Bearing in mind the destruction of York, the Canadian capital, the British used Maryland as a staging ground for a major assault against Baltimore and the American capital.
April 2. Britsh Admiral Alexander Cochrane issued proclamation offering emancipation to Maryland slaves willing to enlist with British forces. Between April 2, 1814, and the end of the war, more than 700 Maryland slaves enlisted.
Sept. 12. Battle of North Point, Baltimore County
1815
Despite the signing of the Treaty of Ghent on December 24, 1814, the War continued. Due to the slow relay of communication at the time, fighting persisted even after news of the signing reached the United States.
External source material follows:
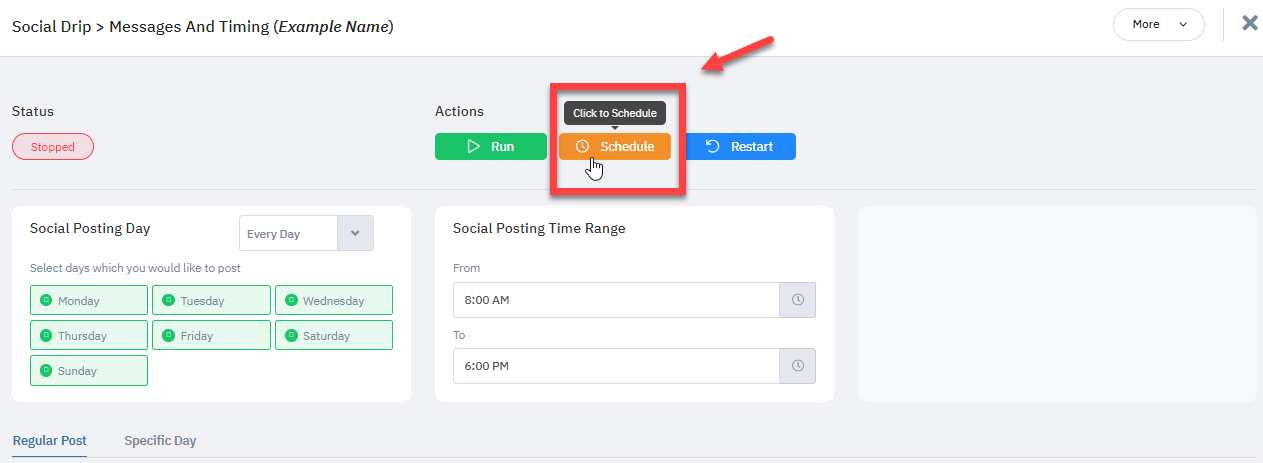
Task: Toggle the Wednesday posting day
Action: coord(334,300)
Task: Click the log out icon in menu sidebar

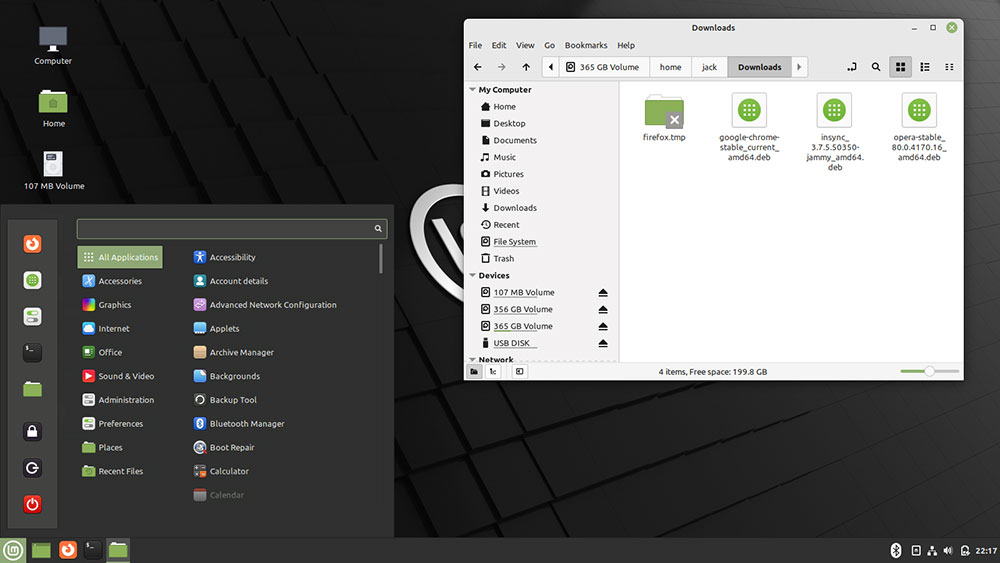Action: tap(32, 468)
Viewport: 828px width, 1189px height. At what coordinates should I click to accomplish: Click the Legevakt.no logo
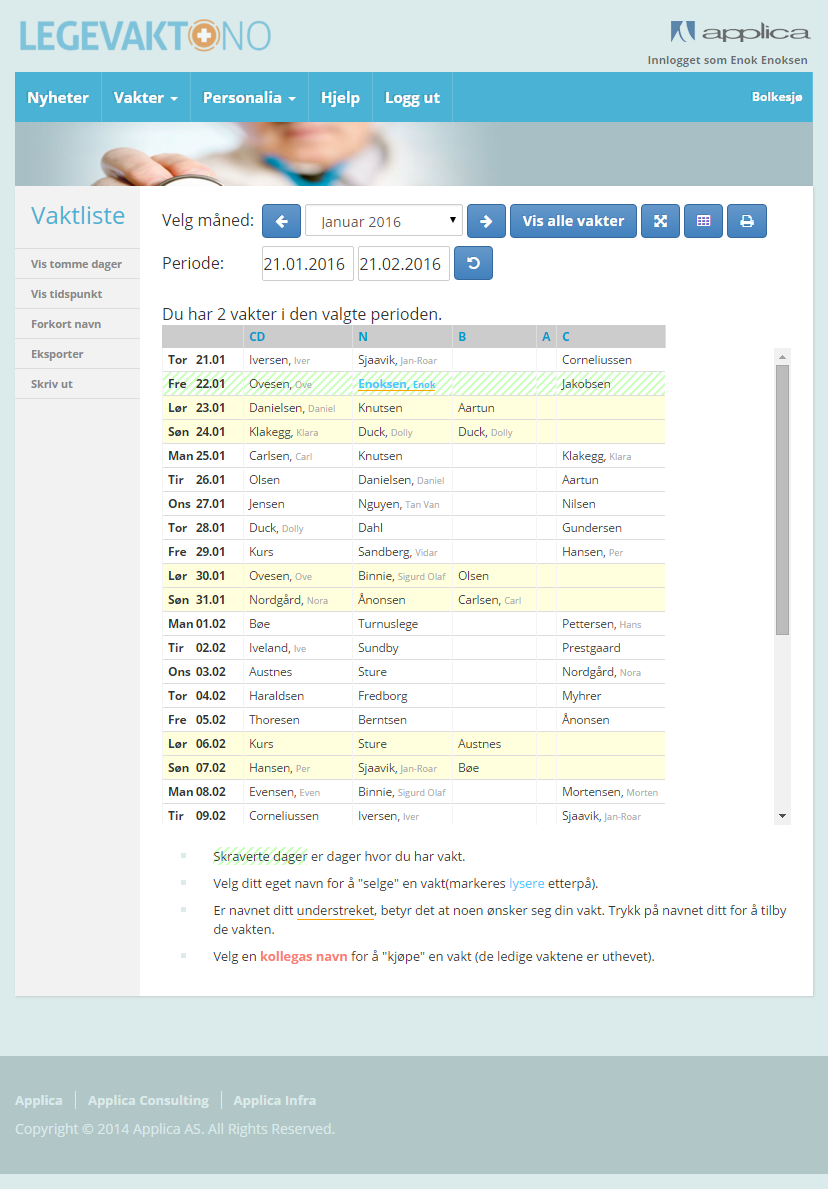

Feb. 7. Battle of the Ice Mound, Taylor's Island, Dorchester County
Although the War of 1812 lasted for nearly three years, it accomplished little for either nation. Reasons given for the declaration of war had been effects of the Napoleonic Wars, and with Napoleon exiled in April 1814, the two primary American war aims were accomplished despite the ongoing war. England had ended the practice of impressment, and repealed the Orders in Council that effectively had closed Europe to American merchants. As the campaigns of 1814 ended, both sides possessed lands claimed by the other, and neither nation could wage a fully successful land campaign. Consequently, the Treaty of Ghent was written to create status quo ante bellum, returning conditions to a prewar state.